The reversal comes after Courthouse News Service, a national trade publication for attorneys, sued the state in federal court arguing that the notification policy was unconstitutional because delays in access to public documents amount to a denial of access.

In its suit, Courthouse News Service, which was represented by Bob Hemley of the Burlington firm Gravel and Shea PC, wrote that Vermont’s state courts were the only courts in the United States that prohibited release of documents in a civil suit until notice is served.

The suit stated that as a result of the practice “most new Vermont civil suits — including complaints and case-initiating documents as well as docket and other case records — are withheld from public view for weeks or months after they are filed.”

Deputy Attorney General Joshua Diamond said his office worked with the court administrator, who was named in the suit, and the Vermont Supreme Court to craft the emergency order. It was signed by Vermont Chief Justice Paul Reiber and Associate Justices Marilyn Skoglund, Beth Robinson and Harold Eaton.

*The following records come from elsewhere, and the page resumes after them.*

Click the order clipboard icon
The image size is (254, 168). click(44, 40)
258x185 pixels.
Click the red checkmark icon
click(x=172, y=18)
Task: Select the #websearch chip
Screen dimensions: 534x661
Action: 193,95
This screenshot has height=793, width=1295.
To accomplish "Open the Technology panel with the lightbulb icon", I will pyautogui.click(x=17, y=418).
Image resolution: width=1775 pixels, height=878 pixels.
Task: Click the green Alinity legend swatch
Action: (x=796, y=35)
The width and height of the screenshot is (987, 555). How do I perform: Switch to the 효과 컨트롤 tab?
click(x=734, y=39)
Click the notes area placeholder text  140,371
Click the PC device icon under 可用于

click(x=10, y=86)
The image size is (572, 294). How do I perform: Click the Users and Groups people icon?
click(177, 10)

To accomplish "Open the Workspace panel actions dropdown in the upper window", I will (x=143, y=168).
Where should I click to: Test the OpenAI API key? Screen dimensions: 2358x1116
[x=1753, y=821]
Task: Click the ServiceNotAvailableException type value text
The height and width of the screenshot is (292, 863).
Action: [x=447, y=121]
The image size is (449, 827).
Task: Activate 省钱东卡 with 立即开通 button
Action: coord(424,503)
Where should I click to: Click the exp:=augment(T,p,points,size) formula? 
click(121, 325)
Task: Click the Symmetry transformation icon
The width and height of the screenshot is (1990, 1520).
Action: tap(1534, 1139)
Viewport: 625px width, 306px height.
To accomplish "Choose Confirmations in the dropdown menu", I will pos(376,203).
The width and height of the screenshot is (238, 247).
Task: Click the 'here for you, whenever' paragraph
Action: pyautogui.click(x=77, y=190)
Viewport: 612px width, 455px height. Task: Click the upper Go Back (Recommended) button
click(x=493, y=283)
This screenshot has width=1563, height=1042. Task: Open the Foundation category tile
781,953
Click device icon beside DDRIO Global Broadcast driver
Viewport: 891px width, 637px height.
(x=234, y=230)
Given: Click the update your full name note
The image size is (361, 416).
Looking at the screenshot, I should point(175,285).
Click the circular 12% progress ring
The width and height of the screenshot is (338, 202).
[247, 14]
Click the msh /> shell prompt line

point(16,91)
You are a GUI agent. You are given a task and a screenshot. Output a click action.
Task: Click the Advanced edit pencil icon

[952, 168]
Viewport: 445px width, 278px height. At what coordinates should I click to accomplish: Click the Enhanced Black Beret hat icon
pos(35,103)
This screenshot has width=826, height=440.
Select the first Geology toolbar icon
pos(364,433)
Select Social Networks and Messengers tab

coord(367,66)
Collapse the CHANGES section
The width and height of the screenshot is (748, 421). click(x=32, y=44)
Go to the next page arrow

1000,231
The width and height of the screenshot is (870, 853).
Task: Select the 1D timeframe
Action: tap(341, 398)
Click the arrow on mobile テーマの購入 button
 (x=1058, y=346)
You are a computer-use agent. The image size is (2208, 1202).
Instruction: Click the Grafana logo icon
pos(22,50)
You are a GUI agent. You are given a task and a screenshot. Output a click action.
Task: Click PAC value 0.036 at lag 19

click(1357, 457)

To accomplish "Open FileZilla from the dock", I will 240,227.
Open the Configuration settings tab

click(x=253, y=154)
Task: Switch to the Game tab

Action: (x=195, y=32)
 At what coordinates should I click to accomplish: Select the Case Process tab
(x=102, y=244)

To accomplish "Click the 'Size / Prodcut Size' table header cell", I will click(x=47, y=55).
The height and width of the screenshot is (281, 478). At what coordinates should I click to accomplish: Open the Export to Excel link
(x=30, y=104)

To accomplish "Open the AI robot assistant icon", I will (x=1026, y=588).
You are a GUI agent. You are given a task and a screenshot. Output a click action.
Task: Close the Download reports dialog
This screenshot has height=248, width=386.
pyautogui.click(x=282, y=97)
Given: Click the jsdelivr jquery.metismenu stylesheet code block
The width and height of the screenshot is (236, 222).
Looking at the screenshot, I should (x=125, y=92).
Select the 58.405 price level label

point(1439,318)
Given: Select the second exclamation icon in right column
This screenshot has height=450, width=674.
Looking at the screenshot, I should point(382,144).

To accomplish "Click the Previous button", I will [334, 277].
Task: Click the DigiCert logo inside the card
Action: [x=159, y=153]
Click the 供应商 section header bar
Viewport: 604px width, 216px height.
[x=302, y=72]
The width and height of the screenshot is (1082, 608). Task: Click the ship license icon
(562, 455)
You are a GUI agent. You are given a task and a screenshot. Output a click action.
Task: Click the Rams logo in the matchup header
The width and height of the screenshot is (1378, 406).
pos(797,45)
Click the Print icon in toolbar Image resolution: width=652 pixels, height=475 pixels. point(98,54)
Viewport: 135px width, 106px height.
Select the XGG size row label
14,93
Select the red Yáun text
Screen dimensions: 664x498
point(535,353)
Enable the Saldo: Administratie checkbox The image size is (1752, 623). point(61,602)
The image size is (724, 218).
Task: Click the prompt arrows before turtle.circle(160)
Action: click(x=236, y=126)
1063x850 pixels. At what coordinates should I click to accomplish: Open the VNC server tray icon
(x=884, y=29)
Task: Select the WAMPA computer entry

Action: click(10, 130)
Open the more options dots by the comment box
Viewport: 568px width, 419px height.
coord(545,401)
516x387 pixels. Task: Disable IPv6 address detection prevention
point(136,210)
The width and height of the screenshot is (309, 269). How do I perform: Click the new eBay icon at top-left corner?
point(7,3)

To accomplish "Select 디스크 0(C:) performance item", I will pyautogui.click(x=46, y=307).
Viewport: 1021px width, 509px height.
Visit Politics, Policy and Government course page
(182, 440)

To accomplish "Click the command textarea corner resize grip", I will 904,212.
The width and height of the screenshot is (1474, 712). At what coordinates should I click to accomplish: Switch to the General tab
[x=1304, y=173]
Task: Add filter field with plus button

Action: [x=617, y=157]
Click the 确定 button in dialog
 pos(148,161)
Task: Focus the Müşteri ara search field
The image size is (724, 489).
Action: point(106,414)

“After considering all the legal issues we felt this rule was no longer needed, especially since the underlying statute requiring the rule had been repealed in 2013,” Diamond said.

Hemley and Adam Angione, special projects editor for Courthouse News Service, could not be reached for comment Tuesday as to whether the judicial order is enough to resolve their lawsuit.

“From our perspective it makes the underlying suit from Courthouse News Service moot and should resolve the case,” Diamond said.

The New England First Amendment Coalition celebrated the state’s order in a news release Tuesday.

“This is a win for open government. Vermonters have a right to know about lawsuits filed in their courts and to have timely access to those documents,” said the group’s executive director, Justin Silver, in a statement.